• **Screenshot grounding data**
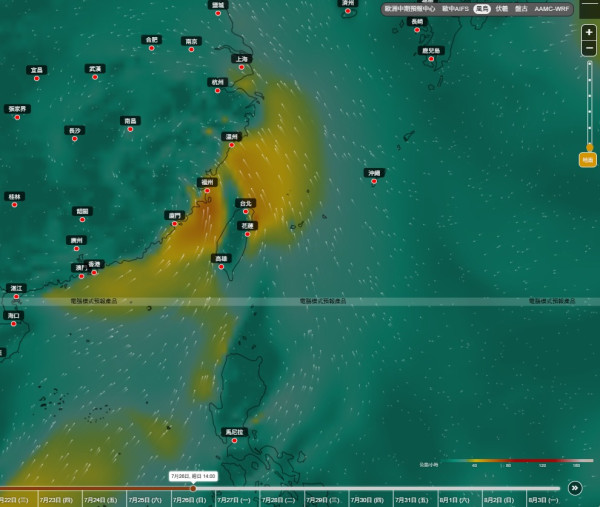The height and width of the screenshot is (507, 600).
Task: Click the yellow 地面 altitude level button
Action: (x=588, y=160)
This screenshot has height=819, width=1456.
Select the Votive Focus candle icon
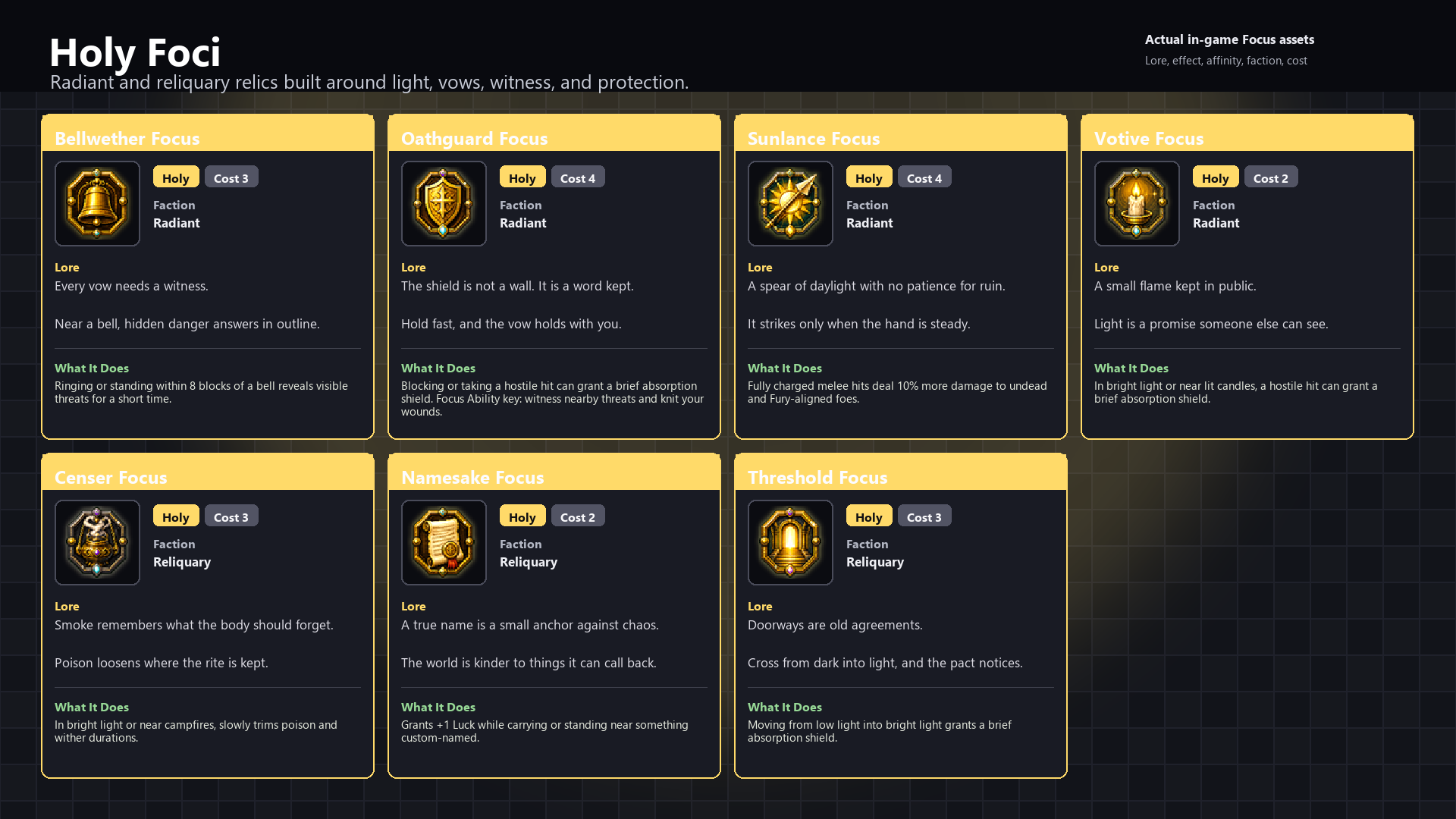click(1137, 203)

• **EXERCISE**
Exclude the pictures and write out exactly the lines from the one holding "This screenshot has height=819, width=1456." through the end of the entries, inclusive, and only those.

• **WRITTEN ANSWER**
This screenshot has height=819, width=1456.
Select the Votive Focus candle icon
click(1137, 203)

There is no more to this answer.